Biliyorsunuz geçenlerde 84. Oscar Ödülleri sahiplerini buldu. Ben de oturdum bilgisayarın başına, açtım Google ana sayfayı, sordum sorumu!
‘Brad Pitt neden hiç Oscar alamadı?’
Soru saçma olduğundan mıdır, cevap alamadım. Kabul ediyorum soru saçma, benden başka kimsenin de Brad Pitt’in Oscar alamadığından yakındığını görmedim. Ayrıca Google’a soru sormak garibime gitti. Ve ardından şu söz aklıma geldi. ‘Bizim Tanrımız sorduğumuz her şeye cevap veriyor. Sizin ki?’ GOOGLİSTLER… Bilinçaltımı kınadım…
Hep aklıma takılırdı yazıya aktarayım dedim. Şu sorularla karşılaşırdım hep.
‘Aaaa! Brad Pitt’in Oscar’ı yok mu?
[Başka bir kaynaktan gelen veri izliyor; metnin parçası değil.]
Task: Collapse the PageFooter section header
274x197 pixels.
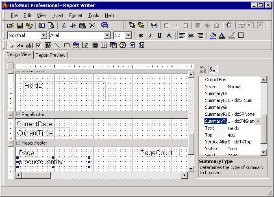Action: coord(18,115)
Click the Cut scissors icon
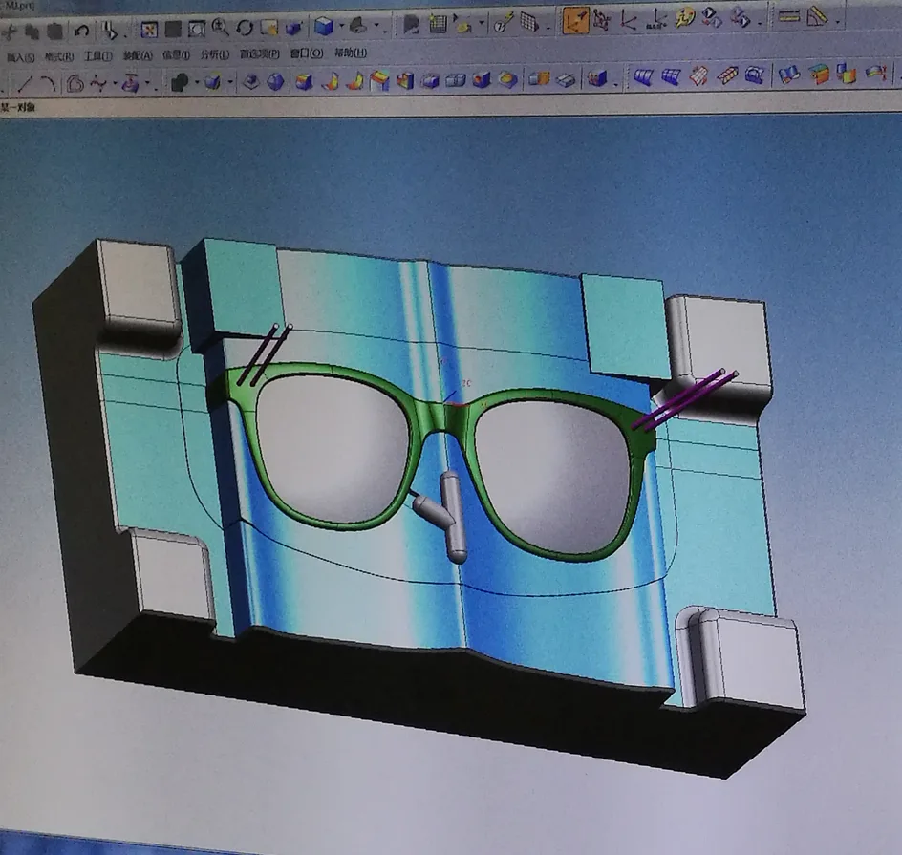 coord(9,32)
Hani şu Tibet’te Yedi Yıl’da oynayan Oscar alamamış mı?’
Evet, yok ve Akademi Oscar’ı vermemekte epey kararlı görünüyor. Genelde Akademi şu tutumda bulunabiliyor. ‘Daha çok filmde oynar. Ona daha sonra ödül veririz.’ Neyse, küçük bir yolculuk yapıp Brad Pitt’i biraz tanıyalım…
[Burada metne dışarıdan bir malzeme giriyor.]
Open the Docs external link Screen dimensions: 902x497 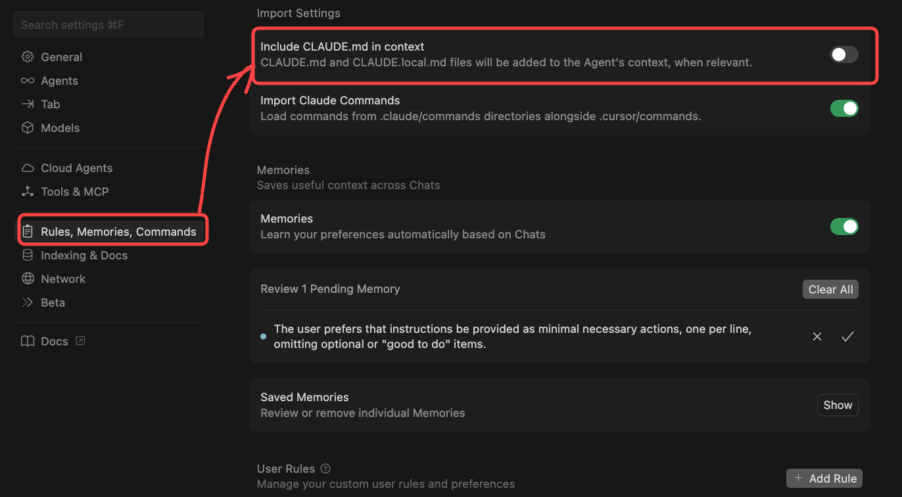[54, 341]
18 Aralık 1963’de ABD’nin Oklohoma eyaletinin, Shawnee köyünde doğan Brad, Missouri Üniversitesi gazetecilik bölümünden mezun olmasına kısa bir süre kala okulu bırakıp Hollywood’un yolunu tutmuş. Uzun uğraşlar sonucunda, hani biz daha küçükken, hatta çoğumuz yokken, TRT’de yayınlanan ‘Dallas’ vardı, o dizide küçük roller almış. 1989 yılında ‘Cutting Class-Sınıfta Katliam’ adlı düşük bütçeli bir filmde oynayarak yapımcıların dikkatini çekmiş. Ve en sonunda 1991’de mutsuz ev kadını Thelma, monoton garson Louise ile birlikte arabalarıyla yolda giderken, bizim Brad’i de yanlarına alınca, People Magazin Brad’e ‘Dünyanın En Seksi Adamı’ unvanını layık gördü. Thelma ve Louise (1991) Brad’in kariyerine yön veren ve sadece 15 dakika görünmesine rağmen ününe ün katan filmdir.
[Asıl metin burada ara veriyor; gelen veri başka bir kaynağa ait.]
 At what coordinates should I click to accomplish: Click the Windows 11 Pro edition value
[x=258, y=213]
Bizim şu mavi gözlü sarı oğlan zaten fiziğinde bir kusur bulunmadığından iyice tanınmıştı. Ama onun aklında fiziksel özelliklerinden çok oyunculuğuyla tanınmak geçiyordu. Ve bu fırsatı da geniş kadrosuyla dikkat çeken, Interview With The Vampire – Vampirle Görüşme (1994) filmiyle buldu. Filmde ona Tom Cruise’un yanında Antonio Banderas ve Kirsten Dunts (Örümcek Adam’daki bayan, tabi o filmde minik bir kız çocuğu) eşlik ediyordu. Aynı yıl Anthony Hopkins ile birlikte Legends of the Fall – İhtiras Rüzgârları adlı filmde boy gösterdi. Ve sonra izleyen herkeste mutlaka bir iz bırakan kült film Se7en (1995) geldi. Se7en’da Brad’in ‘Kutuda ne vaaar. Kutuda ne vaaar.’ diye repliği feryat edişi hala kulaklarımdadır. Kariyerinde emin adımlarla yürüyen sarı oğlan yine 1995 yılında Twelwe Monkey – Oniki Maymun filmiyle Altın Küre’de En İyi Yardımcı Erkek Oyuncu ödülünü aldı. Aynı zamanda Akademi Ödüllerinde En İyi Yardımcı Erkek Oyuncu ödülüne aday gösterildi ama alamadı.
Seven Years in Tibet – Tibet’te Yedi Yıl (1997)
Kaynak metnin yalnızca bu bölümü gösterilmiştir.